→ Material provided
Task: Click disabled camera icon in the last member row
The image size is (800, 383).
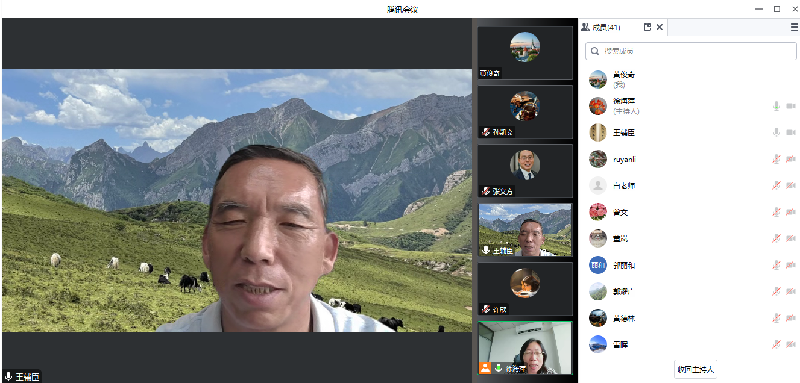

==

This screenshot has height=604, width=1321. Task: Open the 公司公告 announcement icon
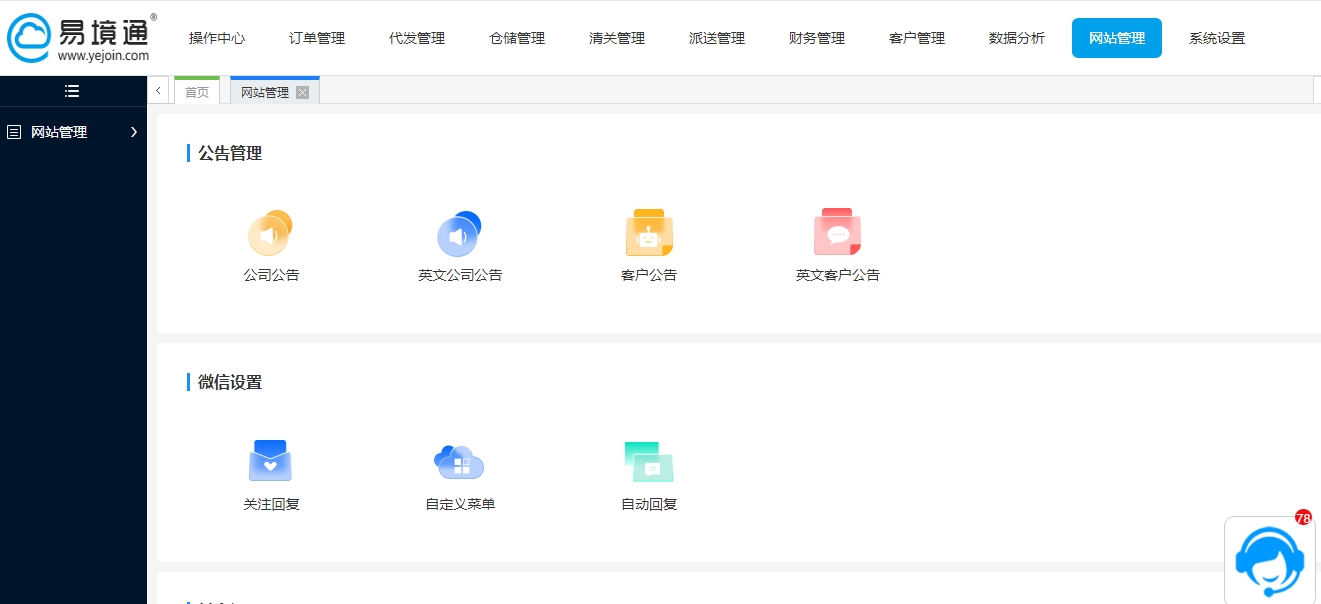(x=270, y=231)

==

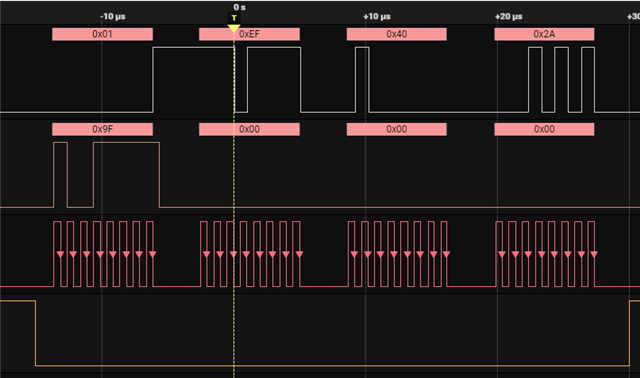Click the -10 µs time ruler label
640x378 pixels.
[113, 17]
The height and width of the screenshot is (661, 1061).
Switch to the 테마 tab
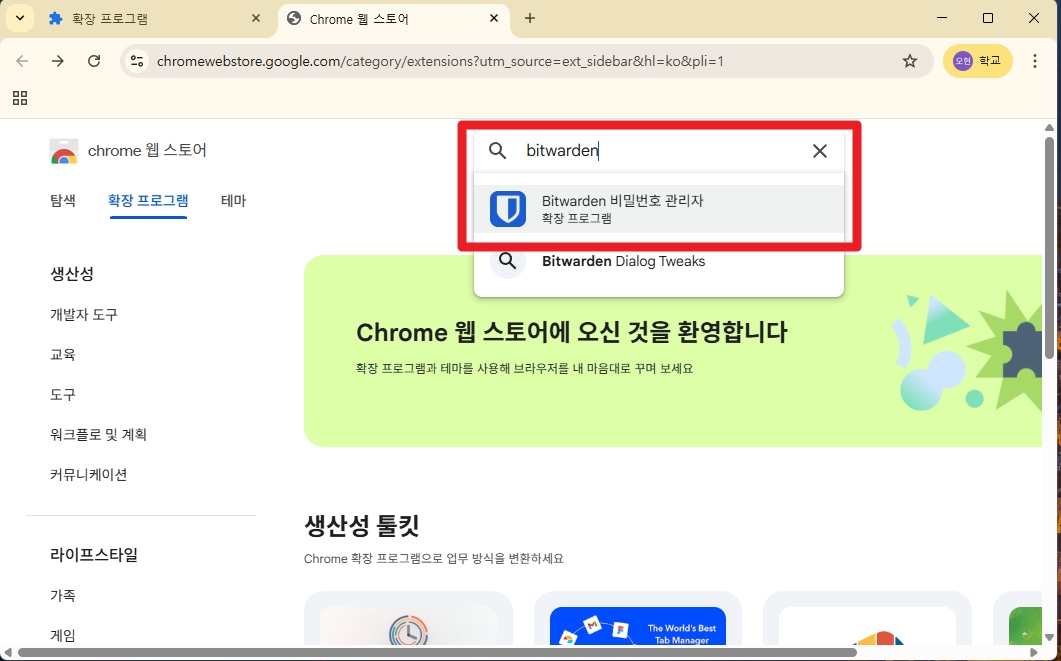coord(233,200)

→ Exercise details
Set down again, word for word, the stretch of records from the line with "Task: Click disabled" to the line with "The image size is (800, 383).", both of those lines included.

→ Output of the exercise
Task: Click disabled camera icon in the last member row
The image size is (800, 383).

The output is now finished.